Ésa era la máxima de los emperadores de la antigua Roma para tener al pueblo controlado.
Aquí, dos mil años después, se sigue empleando la misma técnica, si bien, el circo, que ha cambiado de nombre y de escenario, genera pingües beneficios con los que ni siquiera se atrevieron asoñar los dirigentes del Imperio, mientras que el pan comienza a escasear en muchas mesas.
Sinceramente, a mí me importa un rábano este circo moderno. No soy forofo, ni hincha, ni seguidor de ningún manípulo, cohorte o legión de futboleros. No quiero decir con esto que no me guste el fútbol, tan solo que me da igual quién gane, tenga los colores que tenga. Que lo haga aquel que mejor juegue, aunque no siempre la suerte y la justicia avancen de la mano.

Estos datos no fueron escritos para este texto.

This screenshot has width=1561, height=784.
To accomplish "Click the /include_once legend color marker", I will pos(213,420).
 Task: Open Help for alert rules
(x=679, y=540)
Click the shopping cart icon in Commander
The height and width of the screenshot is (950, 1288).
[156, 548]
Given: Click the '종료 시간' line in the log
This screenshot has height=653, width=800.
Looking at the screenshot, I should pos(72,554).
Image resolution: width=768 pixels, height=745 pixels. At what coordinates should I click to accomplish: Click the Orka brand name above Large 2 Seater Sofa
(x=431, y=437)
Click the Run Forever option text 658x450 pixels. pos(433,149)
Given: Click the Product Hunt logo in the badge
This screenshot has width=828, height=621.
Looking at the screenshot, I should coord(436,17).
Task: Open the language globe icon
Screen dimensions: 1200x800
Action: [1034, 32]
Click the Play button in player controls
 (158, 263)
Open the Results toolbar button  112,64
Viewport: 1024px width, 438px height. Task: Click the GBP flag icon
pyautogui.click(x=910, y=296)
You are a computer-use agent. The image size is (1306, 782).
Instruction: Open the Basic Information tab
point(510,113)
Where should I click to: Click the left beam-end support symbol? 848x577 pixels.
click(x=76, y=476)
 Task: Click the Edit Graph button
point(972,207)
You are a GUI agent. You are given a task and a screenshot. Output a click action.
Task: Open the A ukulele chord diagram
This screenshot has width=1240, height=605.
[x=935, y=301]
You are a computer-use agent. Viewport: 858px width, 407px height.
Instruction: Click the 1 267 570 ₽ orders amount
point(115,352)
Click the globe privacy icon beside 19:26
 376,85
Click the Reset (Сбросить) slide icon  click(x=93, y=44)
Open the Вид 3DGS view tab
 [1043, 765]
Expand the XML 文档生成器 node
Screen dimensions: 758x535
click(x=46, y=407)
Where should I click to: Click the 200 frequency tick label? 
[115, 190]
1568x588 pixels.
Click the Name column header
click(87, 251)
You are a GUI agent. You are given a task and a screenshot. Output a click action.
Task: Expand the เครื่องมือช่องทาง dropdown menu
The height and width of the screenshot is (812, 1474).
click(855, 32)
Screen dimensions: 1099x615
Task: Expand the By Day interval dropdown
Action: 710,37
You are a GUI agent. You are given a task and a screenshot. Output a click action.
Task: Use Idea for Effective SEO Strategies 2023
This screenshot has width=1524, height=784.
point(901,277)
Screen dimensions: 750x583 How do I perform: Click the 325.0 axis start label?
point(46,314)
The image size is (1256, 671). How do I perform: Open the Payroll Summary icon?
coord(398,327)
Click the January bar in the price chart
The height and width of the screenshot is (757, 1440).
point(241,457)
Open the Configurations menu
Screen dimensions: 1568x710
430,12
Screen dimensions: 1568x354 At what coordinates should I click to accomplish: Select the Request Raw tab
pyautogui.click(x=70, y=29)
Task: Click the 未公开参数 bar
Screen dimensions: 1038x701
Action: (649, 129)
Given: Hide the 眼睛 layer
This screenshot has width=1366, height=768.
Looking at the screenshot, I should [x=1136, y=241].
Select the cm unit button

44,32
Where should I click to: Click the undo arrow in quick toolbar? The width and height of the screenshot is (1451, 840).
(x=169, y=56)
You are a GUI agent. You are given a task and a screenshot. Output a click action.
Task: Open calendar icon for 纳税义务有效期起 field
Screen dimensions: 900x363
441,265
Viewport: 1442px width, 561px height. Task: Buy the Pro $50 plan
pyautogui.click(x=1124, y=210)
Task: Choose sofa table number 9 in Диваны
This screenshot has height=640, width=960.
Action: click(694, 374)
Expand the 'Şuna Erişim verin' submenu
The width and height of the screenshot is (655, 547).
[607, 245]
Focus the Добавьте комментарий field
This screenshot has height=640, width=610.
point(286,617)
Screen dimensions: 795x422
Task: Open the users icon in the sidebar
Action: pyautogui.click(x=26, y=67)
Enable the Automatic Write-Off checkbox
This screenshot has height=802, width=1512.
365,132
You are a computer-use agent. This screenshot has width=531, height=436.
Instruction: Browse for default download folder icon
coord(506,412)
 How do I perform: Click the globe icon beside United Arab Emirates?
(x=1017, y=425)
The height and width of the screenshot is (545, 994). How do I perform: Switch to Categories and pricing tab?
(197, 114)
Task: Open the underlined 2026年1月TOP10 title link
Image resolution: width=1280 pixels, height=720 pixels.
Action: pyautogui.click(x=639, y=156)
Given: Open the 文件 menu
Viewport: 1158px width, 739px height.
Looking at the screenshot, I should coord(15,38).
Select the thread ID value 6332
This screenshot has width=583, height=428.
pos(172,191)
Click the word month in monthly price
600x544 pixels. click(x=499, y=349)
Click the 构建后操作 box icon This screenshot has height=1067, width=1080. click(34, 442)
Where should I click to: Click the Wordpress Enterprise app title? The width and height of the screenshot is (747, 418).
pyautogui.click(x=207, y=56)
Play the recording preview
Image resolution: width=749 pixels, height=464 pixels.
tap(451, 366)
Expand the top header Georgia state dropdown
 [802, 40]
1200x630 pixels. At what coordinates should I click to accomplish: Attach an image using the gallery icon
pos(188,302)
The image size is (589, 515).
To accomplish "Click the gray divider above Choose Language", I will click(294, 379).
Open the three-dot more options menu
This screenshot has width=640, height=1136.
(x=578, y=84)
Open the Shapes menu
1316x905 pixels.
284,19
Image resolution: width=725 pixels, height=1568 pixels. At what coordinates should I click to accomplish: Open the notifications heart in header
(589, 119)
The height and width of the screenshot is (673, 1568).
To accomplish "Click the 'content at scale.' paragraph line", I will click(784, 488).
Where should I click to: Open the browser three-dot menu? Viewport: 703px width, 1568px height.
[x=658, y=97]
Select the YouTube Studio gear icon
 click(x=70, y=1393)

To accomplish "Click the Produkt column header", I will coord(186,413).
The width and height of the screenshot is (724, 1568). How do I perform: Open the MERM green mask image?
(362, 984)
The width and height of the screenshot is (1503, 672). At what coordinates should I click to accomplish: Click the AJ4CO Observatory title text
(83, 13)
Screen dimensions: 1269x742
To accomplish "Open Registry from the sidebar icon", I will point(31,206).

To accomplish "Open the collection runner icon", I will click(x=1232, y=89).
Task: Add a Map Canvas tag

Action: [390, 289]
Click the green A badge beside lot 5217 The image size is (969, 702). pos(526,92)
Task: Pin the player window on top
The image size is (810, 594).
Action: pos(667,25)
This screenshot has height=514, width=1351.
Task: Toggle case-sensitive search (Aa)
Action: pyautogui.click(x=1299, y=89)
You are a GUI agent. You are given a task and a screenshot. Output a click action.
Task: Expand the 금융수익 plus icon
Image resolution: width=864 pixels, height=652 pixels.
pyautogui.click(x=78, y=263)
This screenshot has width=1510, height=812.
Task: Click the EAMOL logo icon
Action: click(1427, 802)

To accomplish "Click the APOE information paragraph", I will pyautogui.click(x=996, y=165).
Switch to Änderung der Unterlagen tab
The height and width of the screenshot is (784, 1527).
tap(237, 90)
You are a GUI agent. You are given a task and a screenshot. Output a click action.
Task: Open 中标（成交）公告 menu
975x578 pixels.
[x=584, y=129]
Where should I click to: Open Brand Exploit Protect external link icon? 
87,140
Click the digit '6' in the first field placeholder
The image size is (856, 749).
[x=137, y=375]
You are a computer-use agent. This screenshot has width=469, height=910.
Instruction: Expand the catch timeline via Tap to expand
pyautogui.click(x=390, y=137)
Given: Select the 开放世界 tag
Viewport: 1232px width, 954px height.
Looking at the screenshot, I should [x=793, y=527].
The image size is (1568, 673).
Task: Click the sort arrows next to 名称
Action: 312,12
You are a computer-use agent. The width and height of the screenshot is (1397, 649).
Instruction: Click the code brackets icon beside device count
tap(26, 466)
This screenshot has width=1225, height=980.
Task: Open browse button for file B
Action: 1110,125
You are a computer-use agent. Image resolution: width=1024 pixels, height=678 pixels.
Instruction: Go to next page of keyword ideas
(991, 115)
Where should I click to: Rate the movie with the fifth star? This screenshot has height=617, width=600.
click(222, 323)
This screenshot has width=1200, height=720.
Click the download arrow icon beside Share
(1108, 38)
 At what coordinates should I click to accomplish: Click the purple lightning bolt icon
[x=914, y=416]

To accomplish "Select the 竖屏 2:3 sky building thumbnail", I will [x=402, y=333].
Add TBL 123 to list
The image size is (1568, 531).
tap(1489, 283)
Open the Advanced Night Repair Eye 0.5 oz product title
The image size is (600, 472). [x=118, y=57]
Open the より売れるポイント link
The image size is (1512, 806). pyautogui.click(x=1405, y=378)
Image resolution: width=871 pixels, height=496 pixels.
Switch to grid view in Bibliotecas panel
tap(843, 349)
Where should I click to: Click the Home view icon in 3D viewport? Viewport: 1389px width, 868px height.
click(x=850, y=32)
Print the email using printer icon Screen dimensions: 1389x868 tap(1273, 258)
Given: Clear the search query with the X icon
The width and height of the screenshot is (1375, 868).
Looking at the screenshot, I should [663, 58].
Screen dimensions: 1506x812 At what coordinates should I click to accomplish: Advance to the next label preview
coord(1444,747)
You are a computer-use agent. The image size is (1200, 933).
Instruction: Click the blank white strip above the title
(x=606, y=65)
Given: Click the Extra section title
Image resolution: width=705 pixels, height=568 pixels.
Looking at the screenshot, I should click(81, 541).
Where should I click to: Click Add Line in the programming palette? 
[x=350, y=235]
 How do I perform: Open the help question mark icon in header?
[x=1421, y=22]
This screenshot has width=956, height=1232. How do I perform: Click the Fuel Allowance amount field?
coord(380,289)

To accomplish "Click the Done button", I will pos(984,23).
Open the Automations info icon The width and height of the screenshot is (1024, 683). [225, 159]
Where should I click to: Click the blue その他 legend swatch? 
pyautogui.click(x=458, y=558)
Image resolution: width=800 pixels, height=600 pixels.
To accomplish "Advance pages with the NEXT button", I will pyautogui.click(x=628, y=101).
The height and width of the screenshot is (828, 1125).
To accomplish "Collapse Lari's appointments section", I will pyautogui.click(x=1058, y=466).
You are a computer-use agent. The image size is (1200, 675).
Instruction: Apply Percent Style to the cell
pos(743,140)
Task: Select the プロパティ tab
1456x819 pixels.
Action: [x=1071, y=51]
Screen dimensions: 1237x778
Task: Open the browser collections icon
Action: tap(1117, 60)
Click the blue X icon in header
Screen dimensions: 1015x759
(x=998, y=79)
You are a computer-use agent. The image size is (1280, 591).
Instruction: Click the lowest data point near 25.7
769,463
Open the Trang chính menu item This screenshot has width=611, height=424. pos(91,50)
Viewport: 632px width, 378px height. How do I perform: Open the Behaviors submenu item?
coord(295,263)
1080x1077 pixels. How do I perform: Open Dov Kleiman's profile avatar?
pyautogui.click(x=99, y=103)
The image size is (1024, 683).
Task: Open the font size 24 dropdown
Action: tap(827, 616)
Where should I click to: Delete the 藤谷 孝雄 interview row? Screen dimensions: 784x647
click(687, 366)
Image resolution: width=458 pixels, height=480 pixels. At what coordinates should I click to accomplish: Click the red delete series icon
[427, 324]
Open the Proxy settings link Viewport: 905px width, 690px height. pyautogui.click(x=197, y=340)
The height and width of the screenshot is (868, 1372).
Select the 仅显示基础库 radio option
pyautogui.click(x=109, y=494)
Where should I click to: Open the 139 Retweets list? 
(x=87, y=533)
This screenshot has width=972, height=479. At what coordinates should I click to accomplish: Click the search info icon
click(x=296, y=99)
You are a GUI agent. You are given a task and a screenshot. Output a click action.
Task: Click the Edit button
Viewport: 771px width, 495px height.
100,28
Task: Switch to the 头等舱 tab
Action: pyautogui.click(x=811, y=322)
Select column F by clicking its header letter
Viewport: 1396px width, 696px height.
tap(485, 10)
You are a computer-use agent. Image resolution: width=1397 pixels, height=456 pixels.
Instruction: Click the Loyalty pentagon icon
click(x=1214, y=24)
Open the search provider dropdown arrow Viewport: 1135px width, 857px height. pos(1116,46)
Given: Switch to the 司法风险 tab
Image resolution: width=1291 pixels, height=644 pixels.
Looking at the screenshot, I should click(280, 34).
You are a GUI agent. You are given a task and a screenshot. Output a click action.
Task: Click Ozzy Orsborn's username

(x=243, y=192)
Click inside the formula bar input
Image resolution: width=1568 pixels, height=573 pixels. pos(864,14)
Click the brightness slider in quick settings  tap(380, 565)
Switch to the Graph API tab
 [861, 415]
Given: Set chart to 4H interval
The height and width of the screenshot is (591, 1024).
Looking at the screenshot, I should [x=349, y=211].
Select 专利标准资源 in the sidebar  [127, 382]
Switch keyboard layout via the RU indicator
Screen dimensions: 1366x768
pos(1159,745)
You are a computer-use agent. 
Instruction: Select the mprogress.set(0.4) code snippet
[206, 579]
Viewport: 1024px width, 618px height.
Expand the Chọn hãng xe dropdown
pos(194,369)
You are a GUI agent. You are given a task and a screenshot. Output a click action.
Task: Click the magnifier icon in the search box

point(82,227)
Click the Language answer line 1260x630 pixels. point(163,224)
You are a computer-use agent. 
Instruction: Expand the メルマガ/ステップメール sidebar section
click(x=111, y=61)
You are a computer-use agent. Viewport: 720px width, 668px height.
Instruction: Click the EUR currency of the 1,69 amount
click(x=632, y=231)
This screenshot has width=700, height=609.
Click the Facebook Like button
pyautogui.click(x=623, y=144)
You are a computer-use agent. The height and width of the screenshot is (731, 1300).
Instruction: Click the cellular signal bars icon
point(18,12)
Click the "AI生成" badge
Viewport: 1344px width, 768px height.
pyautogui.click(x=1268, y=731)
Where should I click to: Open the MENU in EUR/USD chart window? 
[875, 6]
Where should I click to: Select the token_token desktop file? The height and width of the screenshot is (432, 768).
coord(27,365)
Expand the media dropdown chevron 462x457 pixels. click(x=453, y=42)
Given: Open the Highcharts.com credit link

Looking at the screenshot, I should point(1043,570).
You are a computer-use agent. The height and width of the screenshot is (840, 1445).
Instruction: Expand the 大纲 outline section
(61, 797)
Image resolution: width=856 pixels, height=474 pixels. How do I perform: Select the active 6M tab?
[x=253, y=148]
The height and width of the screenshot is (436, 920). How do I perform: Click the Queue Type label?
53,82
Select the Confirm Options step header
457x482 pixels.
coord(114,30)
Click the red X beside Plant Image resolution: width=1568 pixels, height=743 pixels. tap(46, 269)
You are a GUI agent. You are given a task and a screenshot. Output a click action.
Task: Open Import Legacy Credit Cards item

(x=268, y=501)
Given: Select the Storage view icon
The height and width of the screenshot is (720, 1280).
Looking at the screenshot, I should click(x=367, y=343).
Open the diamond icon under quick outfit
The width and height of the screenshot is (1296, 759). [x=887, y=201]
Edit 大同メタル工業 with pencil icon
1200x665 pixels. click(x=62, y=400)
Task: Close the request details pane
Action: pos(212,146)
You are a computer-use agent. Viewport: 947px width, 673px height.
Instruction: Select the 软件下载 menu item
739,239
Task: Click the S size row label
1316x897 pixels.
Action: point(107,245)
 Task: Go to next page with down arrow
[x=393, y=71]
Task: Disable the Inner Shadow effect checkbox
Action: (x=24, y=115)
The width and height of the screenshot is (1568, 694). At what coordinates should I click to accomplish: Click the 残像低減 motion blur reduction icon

Desde niños, los padres, los tíos, los amigos... nos obligan a decantarnos por un determinado club, unos colores, emblemas y bufandas (con las que hay que cargar aunque no tengas frío). Nos enseñan a aplaudir y arengar hasta desgañitarnos las acciones del equipo al que se vende el alma, y abuchear como energúmenos todo lo que haga el equipo contrario, por muy bueno que sea; atendiendo más a las vísceras que a la razón.
En el fondo, ese circo cumple una función social que los gobiernos controlan desde antaño: consiste en desfogar a los ciudadanos, restarles fuerzas y energías, para que no les queden ganas, durante el resto de la semana, de echarse a la calle para reivindicar lo que en buena lid les corresponde y ellos se empeñan en negarles.
Lo peor del asunto, es que este deporte (tal cual está enfocado), libera de tensiones y angustias cotidianas solo cuando se gana, pero enquista en el alma la rabia sorda de perder, y eso nos daña irremisiblemente.
Parece un disparate, pero puede llegar a convertirse en odio.